Agent side — forward stderr + exit code when the Bash call fails
plugins/codex/agents/codex-rescue.md:42, replace:
"If the Bash call fails or Codex cannot be invoked, return nothing."
with:
"Invoke the Bash call as
node \"\${CLAUDE_PLUGIN_ROOT}/scripts/codex-companion.mjs\" task ... 2>&1. If the command exits non-zero, return the captured combined output verbatim along with the exit code. Do not interpret, retry, or add commentary."
Two independent guarantees: companion always emits something parseable on stdout, and the agent surfaces whatever it gets even if the companion misbehaves.
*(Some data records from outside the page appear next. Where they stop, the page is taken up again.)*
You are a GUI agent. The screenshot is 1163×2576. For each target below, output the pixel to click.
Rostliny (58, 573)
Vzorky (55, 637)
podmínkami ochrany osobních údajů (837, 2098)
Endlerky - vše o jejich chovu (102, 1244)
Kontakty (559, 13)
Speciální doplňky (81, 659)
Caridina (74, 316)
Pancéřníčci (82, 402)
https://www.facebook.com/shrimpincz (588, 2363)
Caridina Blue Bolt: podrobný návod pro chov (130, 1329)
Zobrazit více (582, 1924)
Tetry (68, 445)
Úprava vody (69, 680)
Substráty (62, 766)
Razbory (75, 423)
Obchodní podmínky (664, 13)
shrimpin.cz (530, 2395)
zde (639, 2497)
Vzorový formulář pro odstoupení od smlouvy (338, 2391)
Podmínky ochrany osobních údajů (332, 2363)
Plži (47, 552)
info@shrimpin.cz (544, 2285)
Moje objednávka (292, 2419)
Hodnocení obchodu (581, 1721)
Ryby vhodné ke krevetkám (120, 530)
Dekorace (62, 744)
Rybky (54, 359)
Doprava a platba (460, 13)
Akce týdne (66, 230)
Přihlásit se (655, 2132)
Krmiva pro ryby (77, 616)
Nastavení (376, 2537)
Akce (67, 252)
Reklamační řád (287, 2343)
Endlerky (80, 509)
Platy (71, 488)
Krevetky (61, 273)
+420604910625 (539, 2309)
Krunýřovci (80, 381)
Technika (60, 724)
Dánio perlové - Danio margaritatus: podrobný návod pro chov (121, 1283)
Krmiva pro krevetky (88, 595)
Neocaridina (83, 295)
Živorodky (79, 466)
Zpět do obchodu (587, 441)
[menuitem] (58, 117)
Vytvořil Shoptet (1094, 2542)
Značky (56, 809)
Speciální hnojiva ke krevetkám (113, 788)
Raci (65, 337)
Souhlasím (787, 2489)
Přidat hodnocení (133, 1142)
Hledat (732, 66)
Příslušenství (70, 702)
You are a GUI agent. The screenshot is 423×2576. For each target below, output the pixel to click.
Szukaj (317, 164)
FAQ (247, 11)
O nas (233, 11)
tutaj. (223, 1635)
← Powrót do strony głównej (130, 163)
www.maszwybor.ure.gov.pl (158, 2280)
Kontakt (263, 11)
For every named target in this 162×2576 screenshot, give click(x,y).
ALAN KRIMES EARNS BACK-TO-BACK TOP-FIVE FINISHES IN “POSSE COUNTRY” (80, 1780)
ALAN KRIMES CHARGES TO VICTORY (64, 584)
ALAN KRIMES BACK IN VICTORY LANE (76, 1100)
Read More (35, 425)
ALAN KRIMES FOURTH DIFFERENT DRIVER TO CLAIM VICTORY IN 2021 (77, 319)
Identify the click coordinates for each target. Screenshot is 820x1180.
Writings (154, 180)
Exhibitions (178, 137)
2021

Either layer alone closes most of the failure surface; both together close all of it.
Optional: add a smoke test
A CI check that runs codex-companion.mjs task with a known-bad workspace (e.g., chmod-stripped .git) and asserts the stdout is non-empty would prevent this class of regression.
Cross-reference
- codex:codex-rescue subagent returns stub instead of actual task output #324 (silent path Add Gemini CLI extension commands #1 : stub instead of result) — different failure surface, same theme
- Large prompt to codex:codex-rescue is silently rejected as 'user denied' with no user prompt; Claude Code cannot recover #308 (silent path Review fails due to unknown sandboxing variant #3 : large prompt rejected as "user denied") — different cause, same observability gap
- Windows: /codex:review and /codex:rescue silently return empty results because plugin forces broken sandbox modes #349 (Windows: forced sandbox modes → empty results) — platform-specific silent failure
Common thread across all four: codex-rescue has no error contract with its caller. Worth thinking about as a class of bugs, not as four independent fixes.